Under these circumstances, many Companions of the Prophet, including Umar, advised Abu Bakr to make concessions to the Zakat evaders, at least for a time. The new Caliph disagreed. He insisted that the Divine Law cannot be divided, that there is no distinction between the obligations of Zakat and Salat (prayer), and that any compromise with the injunctions of God would eventually erode the foundations of Islam. Umar and others were quick to realize their error of judgment. The revolting tribes attacked Medina but the Muslims were prepared. Abu Bakr himself led the charge, forcing them to retreat. He then made a relentless war on the false claimants to prophethood, most of whom submitted and again professed lslam.
The threat from the Roman Empire had actually arisen earlier, during the Prophet’s lifetime. The Prophet had organized an army under the command of Usama, the son of a freed slave. The army had not gone far when the Prophet had fallen ill so they stopped. After the death of the Prophet the question was raised whether the army should be sent again or should remain for the defence of Medina. Again Abu Bakr showed a firm determination. He said, “I shall send Usama’s army on its way as ordered by the Prophet, even if I am left alone.”

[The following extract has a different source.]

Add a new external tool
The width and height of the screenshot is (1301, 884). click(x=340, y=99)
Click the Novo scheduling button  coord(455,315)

The final instructions he gave to Usama prescribed a code of conduct in war which remains unsurpassed to this day. Part of his instructions to the Muslim army were:
“Do not be deserters, nor be guilty of disobedience. Do not kill an old man, a woman or a child. Do not injure date palms and do not cut down fruit trees. Do not slaughter any sheep or cows or camels except for food. You will encounter persons who spend their lives in monasteries. Leave them alone and do not molest them.”
Khalid bin Waleed had been chosen by the Prophet (peace be on him) on several occasions to lead Muslim armies. A man of supreme courage and a born leader, his military genius came to full flower during the Caliphate of Abu Bakr. Throughout Abu Bakr’s reign Khalid led his troops from one victory to another against the attacking Romans.

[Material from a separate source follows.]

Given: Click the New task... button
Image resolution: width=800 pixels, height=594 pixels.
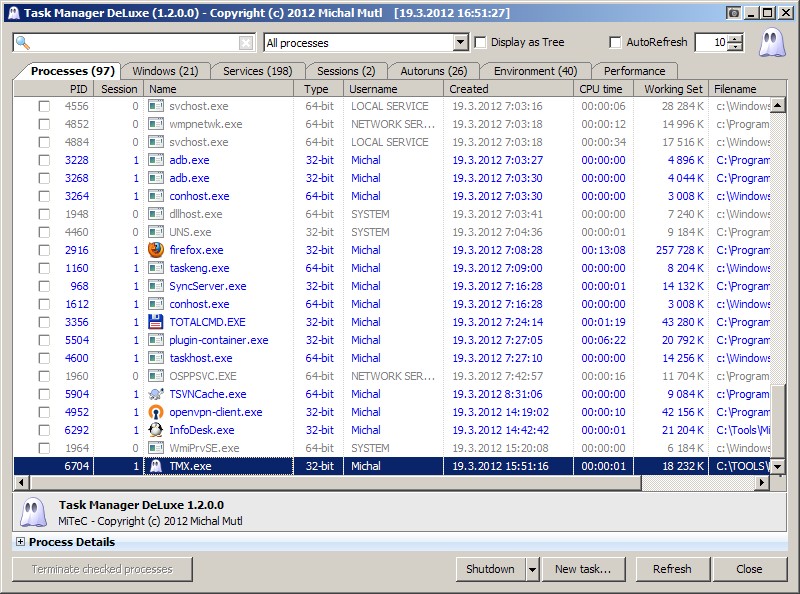Looking at the screenshot, I should 583,569.

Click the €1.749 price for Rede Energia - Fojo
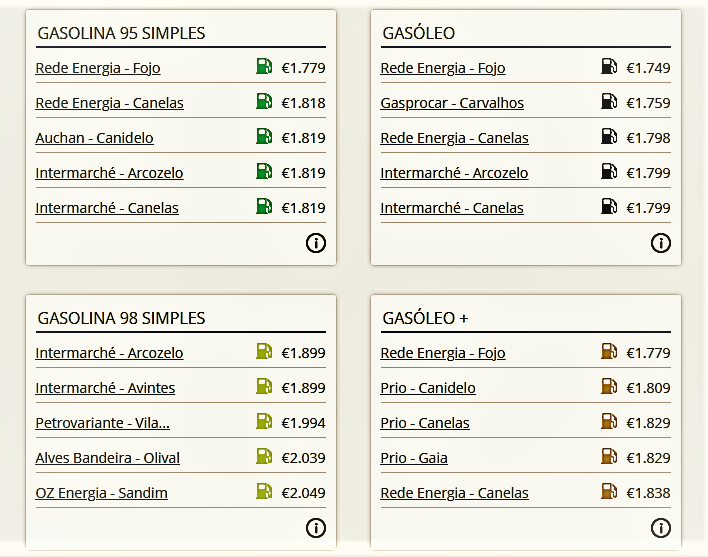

Another contribution of Abu Bakr to the cause of Islam was the collection and compilation of the verses of the Qur’an.
Abu Bakr died on 21 Jamadi-al Akhir, 13 A.H. (23 August 634 A.C.), at the age of sixty-three, and was buried by the side of the Holy Prophet (peace be on him). His caliphate had been of a mere twenty-seven months duration. In this brief span, however, Abu Bakr had managed, by the Grace of God, to strengthen and consolidate his community and the state, and to secure the Muslims against the perils which had threatened their existence.